### PROBLEM DESCRIPTION
Beginning with the line where "The height and" appears, repeat every remaining line of the entries exactly, the last line included.

### SOURCE DATA

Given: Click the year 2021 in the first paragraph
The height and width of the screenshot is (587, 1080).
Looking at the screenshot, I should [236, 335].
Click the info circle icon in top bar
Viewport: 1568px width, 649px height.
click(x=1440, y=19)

### FINISHED EXERCISE
The height and width of the screenshot is (587, 1080).
Looking at the screenshot, I should [236, 335].
Click the info circle icon in top bar
Viewport: 1568px width, 649px height.
click(x=1440, y=19)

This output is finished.